ZU ERLEDIGEN:
a) Gib den Abschnitt der Geschichte wieder, der mit den Worten „Manchmal vermisse ich“ beginnt und nach „Gürtel gebremst werden.“ endet. Ersetze darin „Gockel“ durch „Pfau“.
b) Schreib die Geschichte vom vermissten Waschbrettbauch nach ihrem letzten Satz weiter.

═════ TEXT

Eine kleine Geschichte für Euch.....
Manchmal vermisse ich meinen Waschbrettbauch. An manchen Tagen mehr. An manchen Tagen weniger. Heute ist einer der schlimmeren Tage. Denn Dr. Sommer ist wieder in der Stadt und mit ihm kommt der Sex in die City. Ich stolziere wie ein Gockel durch die Straßen und wundere, warum mir kein Mädchen hinterher guckt.
Ich schaue verunsichert in ein Schaufenster, in denen ein paar Schaufensterpuppen verhungern. Mein Spiegelbild erinnert mich an den Tsunami. Von meiner Brust her rollt eine fast unmerkliche Welle, die sich zu einem haushohen Monster auftürmt, sobald die unteren Hautschichten vom Gürtel gebremst werden.
Ich fasse meinen Wampe an. Sie ist nicht schwabbelig, sondern überraschend hart, wenn ich sie anspanne. Ich bin wie Obelix nicht dick. Ich bin eher wie ein Nilpferd. Denn Nilpferde sind eigentlich auch gar nicht fett - ihre strammen Muskeln sehen für uns nur unförmig aus. Unter der dringend notwendigen, schützenden Fettschicht warten noch immer knallharte Bauchmuskeln. Es ist wie eine Filzdecke, die zum Transport schützend über eine wertvolle Skulptur gelegt wurde. Dann erinnere ich mich wieder wie ich auf der Loveparade 1993 mit bloßem Oberkörper getanzt habe und komme mir in meinem heute Morgen fast trotzig gewählten hautengen Muskelshirt vor wie der späte Maradona.

══════════
═════ BEREITGESTELLTE DATEN

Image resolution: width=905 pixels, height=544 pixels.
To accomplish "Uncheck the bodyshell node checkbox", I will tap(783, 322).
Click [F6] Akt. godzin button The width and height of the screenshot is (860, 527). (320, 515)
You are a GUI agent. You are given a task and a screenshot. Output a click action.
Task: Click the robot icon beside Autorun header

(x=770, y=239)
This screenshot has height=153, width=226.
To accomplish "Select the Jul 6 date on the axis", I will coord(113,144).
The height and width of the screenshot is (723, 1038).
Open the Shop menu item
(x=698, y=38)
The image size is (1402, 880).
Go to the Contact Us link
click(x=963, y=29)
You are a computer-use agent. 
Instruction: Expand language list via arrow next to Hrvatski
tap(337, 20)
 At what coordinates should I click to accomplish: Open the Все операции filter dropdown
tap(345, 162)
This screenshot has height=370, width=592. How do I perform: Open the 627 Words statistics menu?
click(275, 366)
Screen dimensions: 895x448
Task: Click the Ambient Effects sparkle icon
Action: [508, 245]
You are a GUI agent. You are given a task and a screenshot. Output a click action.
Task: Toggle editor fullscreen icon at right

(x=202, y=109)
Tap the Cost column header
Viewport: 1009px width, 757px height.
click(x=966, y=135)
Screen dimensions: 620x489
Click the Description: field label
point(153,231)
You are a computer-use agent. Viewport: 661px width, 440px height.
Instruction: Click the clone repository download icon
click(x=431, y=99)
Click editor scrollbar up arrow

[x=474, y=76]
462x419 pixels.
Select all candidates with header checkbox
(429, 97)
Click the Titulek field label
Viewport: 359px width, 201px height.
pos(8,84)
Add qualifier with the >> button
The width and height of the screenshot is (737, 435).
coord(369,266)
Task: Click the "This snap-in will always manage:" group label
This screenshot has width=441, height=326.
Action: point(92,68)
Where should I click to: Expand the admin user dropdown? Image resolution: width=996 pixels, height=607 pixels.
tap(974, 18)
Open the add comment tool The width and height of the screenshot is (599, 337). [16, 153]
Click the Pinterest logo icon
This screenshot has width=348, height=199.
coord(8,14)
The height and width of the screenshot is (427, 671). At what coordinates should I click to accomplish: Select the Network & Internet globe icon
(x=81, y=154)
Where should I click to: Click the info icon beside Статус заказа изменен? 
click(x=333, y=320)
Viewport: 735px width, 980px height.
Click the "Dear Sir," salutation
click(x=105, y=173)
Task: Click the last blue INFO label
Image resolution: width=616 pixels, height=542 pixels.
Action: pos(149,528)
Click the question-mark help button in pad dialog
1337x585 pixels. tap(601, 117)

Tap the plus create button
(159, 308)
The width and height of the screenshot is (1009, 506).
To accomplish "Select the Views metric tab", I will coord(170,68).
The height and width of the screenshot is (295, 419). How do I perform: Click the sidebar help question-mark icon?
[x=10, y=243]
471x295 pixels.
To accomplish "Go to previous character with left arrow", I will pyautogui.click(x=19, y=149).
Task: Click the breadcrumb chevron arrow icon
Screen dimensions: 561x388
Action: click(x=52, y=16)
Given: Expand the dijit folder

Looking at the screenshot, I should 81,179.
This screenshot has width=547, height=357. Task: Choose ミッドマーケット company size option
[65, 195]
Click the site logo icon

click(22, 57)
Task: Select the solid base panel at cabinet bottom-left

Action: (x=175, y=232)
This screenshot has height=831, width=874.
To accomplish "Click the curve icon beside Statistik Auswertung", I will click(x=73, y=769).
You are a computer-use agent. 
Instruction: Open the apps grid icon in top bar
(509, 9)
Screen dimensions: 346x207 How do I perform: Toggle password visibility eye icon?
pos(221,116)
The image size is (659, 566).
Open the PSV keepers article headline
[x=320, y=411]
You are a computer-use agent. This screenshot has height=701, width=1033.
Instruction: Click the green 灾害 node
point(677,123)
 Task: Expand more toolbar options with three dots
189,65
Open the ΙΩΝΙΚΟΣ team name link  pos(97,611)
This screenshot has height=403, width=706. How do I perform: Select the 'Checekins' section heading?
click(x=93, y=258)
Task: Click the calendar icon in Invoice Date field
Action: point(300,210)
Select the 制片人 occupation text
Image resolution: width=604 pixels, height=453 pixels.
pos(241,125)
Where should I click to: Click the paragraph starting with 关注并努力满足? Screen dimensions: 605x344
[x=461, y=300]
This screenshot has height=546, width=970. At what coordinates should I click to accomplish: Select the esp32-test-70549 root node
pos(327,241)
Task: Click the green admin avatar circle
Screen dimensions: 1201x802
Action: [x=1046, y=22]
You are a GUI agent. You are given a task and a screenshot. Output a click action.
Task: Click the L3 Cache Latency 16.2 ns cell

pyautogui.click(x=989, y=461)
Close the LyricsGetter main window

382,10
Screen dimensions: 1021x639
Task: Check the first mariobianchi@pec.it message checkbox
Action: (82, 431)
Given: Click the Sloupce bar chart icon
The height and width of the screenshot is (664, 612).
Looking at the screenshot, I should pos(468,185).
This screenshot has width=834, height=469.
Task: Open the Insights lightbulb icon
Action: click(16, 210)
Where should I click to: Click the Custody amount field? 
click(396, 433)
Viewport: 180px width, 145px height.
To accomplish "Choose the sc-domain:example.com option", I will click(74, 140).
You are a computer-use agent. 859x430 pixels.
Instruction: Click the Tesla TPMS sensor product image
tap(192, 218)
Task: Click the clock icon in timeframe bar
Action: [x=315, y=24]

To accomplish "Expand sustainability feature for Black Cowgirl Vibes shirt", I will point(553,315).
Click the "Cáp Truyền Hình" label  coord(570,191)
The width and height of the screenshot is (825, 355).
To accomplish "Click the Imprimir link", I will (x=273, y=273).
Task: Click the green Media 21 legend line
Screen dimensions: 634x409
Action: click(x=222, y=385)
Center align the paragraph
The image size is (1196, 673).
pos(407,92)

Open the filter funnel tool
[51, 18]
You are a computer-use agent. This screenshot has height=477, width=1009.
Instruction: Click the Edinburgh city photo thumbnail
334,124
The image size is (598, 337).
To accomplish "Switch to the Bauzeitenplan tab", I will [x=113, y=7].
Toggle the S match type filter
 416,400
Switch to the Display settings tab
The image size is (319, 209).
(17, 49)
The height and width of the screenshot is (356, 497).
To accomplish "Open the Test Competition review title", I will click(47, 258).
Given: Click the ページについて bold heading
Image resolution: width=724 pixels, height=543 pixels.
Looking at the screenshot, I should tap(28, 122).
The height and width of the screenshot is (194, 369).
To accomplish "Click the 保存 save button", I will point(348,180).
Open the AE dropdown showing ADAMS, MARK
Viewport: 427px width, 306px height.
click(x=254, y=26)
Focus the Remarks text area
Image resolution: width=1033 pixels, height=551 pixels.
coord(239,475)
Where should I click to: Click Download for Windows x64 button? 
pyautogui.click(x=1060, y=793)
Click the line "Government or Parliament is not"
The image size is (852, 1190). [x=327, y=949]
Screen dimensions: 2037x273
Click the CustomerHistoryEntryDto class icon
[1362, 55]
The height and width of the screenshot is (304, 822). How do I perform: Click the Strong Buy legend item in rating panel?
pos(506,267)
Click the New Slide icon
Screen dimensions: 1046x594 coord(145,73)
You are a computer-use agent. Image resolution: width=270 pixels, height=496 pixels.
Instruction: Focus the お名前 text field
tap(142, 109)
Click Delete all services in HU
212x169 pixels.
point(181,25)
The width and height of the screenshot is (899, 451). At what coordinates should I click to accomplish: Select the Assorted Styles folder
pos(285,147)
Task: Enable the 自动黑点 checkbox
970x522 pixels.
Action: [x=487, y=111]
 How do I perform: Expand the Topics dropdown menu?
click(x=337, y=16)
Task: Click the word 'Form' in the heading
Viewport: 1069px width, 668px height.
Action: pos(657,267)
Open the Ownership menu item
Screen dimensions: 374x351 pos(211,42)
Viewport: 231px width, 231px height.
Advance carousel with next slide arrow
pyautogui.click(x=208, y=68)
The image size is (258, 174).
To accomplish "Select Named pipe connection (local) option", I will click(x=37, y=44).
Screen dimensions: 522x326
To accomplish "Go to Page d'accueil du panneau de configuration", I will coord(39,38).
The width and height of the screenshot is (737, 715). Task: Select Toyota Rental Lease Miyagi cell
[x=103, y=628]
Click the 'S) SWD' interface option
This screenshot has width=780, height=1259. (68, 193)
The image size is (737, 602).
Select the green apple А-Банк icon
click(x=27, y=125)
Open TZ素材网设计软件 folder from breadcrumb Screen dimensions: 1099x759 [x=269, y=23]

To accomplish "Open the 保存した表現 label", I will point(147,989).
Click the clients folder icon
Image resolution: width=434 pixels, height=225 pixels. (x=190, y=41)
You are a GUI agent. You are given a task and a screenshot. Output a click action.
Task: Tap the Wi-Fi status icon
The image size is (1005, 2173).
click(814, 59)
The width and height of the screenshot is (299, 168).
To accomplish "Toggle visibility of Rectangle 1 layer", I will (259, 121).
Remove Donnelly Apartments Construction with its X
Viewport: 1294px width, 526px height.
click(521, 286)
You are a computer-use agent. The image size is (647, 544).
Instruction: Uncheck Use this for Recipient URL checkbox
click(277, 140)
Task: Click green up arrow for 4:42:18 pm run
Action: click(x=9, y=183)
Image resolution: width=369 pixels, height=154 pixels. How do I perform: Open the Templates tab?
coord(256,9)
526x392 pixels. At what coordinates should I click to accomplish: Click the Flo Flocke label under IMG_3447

══════════

ANTWORTEN JE AUFGABE:
a)
Manchmal vermisse ich meinen Waschbrettbauch. An manchen Tagen mehr. An manchen Tagen weniger. Heute ist einer der schlimmeren Tage. Denn Dr. Sommer ist wieder in der Stadt und mit ihm kommt der Sex in die City. Ich stolziere wie ein Pfau durch die Straßen und wundere, warum mir kein Mädchen hinterher guckt.
Ich schaue verunsichert in ein Schaufenster, in denen ein paar Schaufensterpuppen verhungern. Mein Spiegelbild erinnert mich an den Tsunami. Von meiner Brust her rollt eine fast unmerkliche Welle, die sich zu einem haushohen Monster auftürmt, sobald die unteren Hautschichten vom Gürtel gebremst werden.

b)
Die guten dünnen Zeiten
Ich gehe nach Hause und nehme mir mein Fotoalbum vor. Damals waren schwarz-weiß Fotos total hip. Das Magazin „Max“ war der Visual-Leader für Erotik. Ein Kumpel schoss eine Aktserie von mir als Bewerbung zur Fotografenausbildung am Lette Verein. Ich trage eine goldene Ballonmütze und eine Axt. Die Axt hatte ich aus der Garage meiner Eltern, gleich neben meiner Hantelbank, auf der wir im Winter wie im Sommer sechs Mal die Woche trainierten. Aber woher kam die Ballonmütze?
Ich blättere weiter. Ein anderes Foto zeigt meinen Kumpel Jörg und mich auf einer Party. Wir liegen in Levis-Unterhemden auf dem Boden, er ein weißes, ich ein schwarzes, und haben den Kopf auf den Arm gestützt, damit man unsere Bizeps sieht. Das Manöver ist so durchsichtig wie der Stoff des Tanktops.
Die Sache mit meiner Freundin
„Na, guckst du wieder die alten Fotos durch?“ Meine Freudin hat es wieder geschafft wie ein Geist aus dem Nichts hinter mir aufzutauchen. Ein Glück habe ich mich gerade nicht selbst befriedigt.
„Findest du mich zu dick“, frage ich sie gerade heraus und merke, dass das eine Frauenfrage ist. Die Antwort ist ehrlich.
„Ja, du bist zu dick. Mindestens vier Kilo.“ Wir schauen uns zusammen die alten Fotos an. Meine Frau gerät ins Schwärmen.
„Du hattest diese unglaublichen Bauchmuskeln...“ Ich fühle mich fett wie Anne Nicole Smith vor ihrem Tod.
„Wünschst du dir, dass ich wie früher bin?“ Sie reißt die Augen mit entsetzen auf.
„Mein Gott, NEIN!“ Ich bin irritiert.
„Warum nicht?“
„Maximilian, du warst so ein eingebildetes Arschloch. Erst seit du zugenommen hast, hast du zu dir selbst gefunden. Jetzt bist du, wie du wirklich bist.“
„Und wie bin ich wirklich?“
„Gemütlich, entspannt, genießerisch. Einfach perfekt.“ Ich küsse meine Freundin dankbar. Es wird ein wenig mehr draus.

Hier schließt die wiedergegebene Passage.